Même stratégie de segmentation chez le négociant Badet-Clément, basé à l'Etang-Vergy, en Côte-d'Or. La marque phare de l'entreprise dénommée « Les Jamelles » reste en vins de pays d'Oc. « Nous avons toujours communiqué sur son ancrage en Languedoc, explique Emmanuel de Salve, le directeur marketing. Le nom même de la marque fait référence à un terroir de la région. » Pas question donc de changer une formule qui marche.

Seule entorse à la règle : la marque se trouve agrandie d'une gamme baptisée « Les Jamelles rare et antique ». « Il s'agit de cinq vins de cépage oubliés ou méconnus », explique le responsable. Sont prévus pour septembre : un macabeu, un carignan, un bourboulenc et un alicante. Le carignan vient du Languedoc. Mais on ne peut pas le revendiquer en pays d'Oc, alors que c'est permis en vin de France.
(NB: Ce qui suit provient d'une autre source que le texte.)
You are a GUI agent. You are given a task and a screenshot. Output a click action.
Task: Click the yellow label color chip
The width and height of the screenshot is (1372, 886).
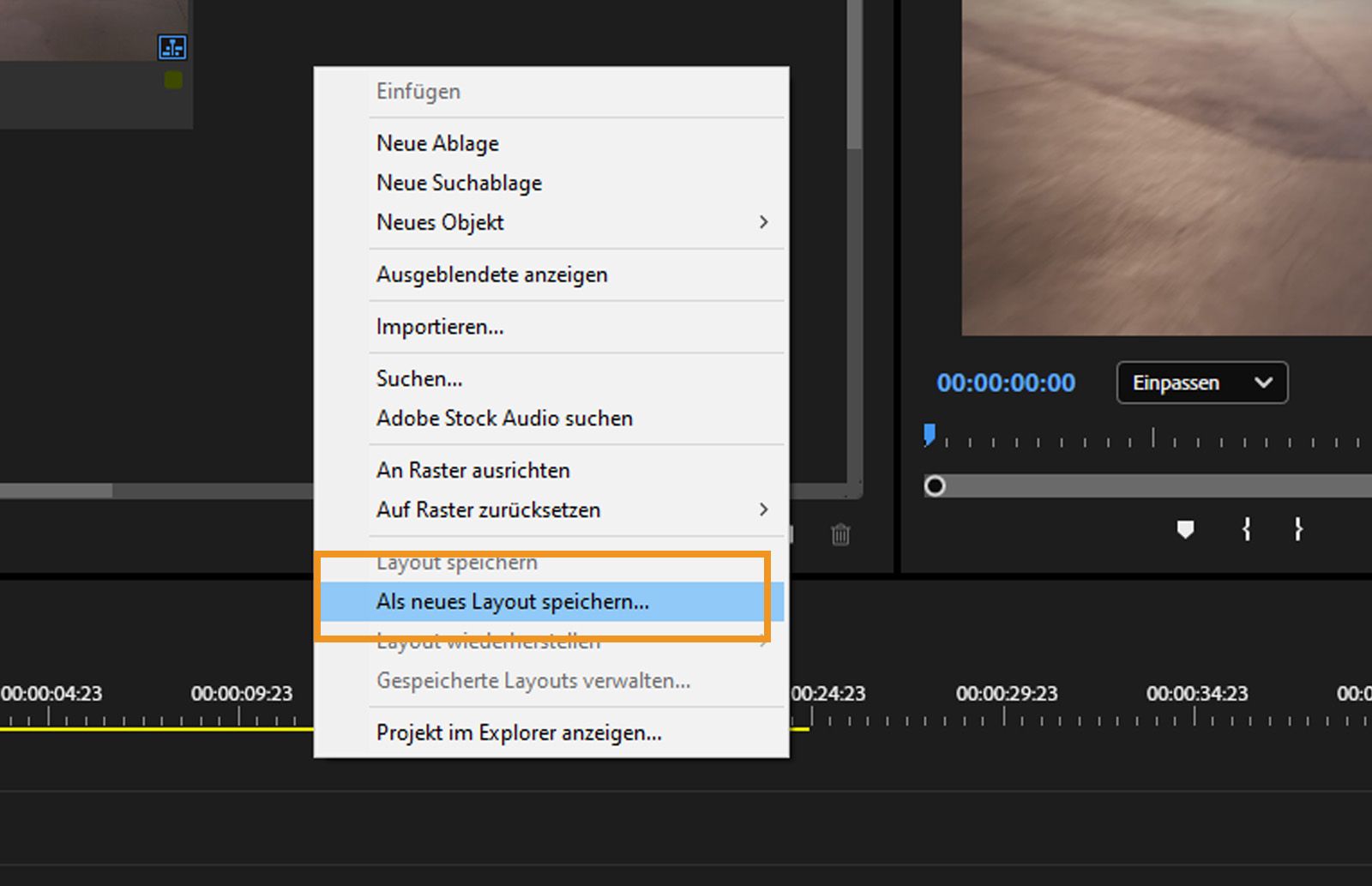173,78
Promenade : un nouveau venu

Autre argument avancé par Emmanuel de Salve : « Certaines de ces variétés sont peu cultivées. Il est préférable de prévoir la zone d'approvisionnement la plus large. » Les petits nouveaux devraient trouver leur place chez les cavistes avec un prix public autour de 7 à 7,50 euros le col. Preuve que la catégorie vin de France ne joue pas uniquement sur l'entrée de gamme…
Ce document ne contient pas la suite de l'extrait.